• Given problem
Express each line of the data below as one string in a JSON list, leaving out the blank lines.

• Provided material
• • • • •
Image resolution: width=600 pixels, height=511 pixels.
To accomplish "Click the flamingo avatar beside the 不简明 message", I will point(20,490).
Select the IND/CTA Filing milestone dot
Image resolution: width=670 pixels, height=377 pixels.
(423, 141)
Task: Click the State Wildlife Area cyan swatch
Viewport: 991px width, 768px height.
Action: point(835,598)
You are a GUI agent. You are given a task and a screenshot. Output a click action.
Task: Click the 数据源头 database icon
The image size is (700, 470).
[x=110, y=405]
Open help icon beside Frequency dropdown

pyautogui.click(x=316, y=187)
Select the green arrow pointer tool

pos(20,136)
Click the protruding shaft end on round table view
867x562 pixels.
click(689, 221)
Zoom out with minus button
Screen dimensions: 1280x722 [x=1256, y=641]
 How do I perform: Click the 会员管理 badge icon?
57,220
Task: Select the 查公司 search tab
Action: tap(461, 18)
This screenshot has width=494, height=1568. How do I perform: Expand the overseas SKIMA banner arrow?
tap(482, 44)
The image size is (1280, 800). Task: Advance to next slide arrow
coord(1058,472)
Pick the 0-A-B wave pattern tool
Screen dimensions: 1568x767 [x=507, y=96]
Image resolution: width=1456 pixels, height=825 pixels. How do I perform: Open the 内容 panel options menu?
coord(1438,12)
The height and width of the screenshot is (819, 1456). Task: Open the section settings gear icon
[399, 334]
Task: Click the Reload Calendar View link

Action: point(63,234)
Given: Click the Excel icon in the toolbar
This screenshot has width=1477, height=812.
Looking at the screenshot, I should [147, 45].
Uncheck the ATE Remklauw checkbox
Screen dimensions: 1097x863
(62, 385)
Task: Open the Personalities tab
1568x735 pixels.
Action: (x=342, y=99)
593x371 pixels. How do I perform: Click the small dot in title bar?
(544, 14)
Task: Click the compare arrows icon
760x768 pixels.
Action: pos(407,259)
• • • • •
• Exercise solution
[
  "Image resolution: width=600 pixels, height=511 pixels.",
  "To accomplish \"Click the flamingo avatar beside the 不简明 message\", I will point(20,490).",
  "Select the IND/CTA Filing milestone dot",
  "Image resolution: width=670 pixels, height=377 pixels.",
  "(423, 141)",
  "Task: Click the State Wildlife Area cyan swatch",
  "Viewport: 991px width, 768px height.",
  "Action: point(835,598)",
  "You are a GUI agent. You are given a task and a screenshot. Output a click action.",
  "Task: Click the 数据源头 database icon",
  "The image size is (700, 470).",
  "[x=110, y=405]",
  "Open help icon beside Frequency dropdown",
  "pyautogui.click(x=316, y=187)",
  "Select the green arrow pointer tool",
  "pos(20,136)",
  "Click the protruding shaft end on round table view",
  "867x562 pixels.",
  "click(689, 221)",
  "Zoom out with minus button",
  "Screen dimensions: 1280x722 [x=1256, y=641]",
  " How do I perform: Click the 会员管理 badge icon?",
  "57,220",
  "Task: Select the 查公司 search tab",
  "Action: tap(461, 18)",
  "This screenshot has width=494, height=1568. How do I perform: Expand the overseas SKIMA banner arrow?",
  "tap(482, 44)",
  "The image size is (1280, 800). Task: Advance to next slide arrow",
  "coord(1058,472)",
  "Pick the 0-A-B wave pattern tool",
  "Screen dimensions: 1568x767 [x=507, y=96]",
  "Image resolution: width=1456 pixels, height=825 pixels. How do I perform: Open the 内容 panel options menu?",
  "coord(1438,12)",
  "The height and width of the screenshot is (819, 1456). Task: Open the section settings gear icon",
  "[399, 334]",
  "Task: Click the Reload Calendar View link",
  "Action: point(63,234)",
  "Given: Click the Excel icon in the toolbar",
  "This screenshot has width=1477, height=812.",
  "Looking at the screenshot, I should [147, 45].",
  "Uncheck the ATE Remklauw checkbox",
  "Screen dimensions: 1097x863",
  "(62, 385)",
  "Task: Open the Personalities tab",
  "1568x735 pixels.",
  "Action: (x=342, y=99)",
  "593x371 pixels. How do I perform: Click the small dot in title bar?",
  "(544, 14)",
  "Task: Click the compare arrows icon",
  "760x768 pixels.",
  "Action: pos(407,259)"
]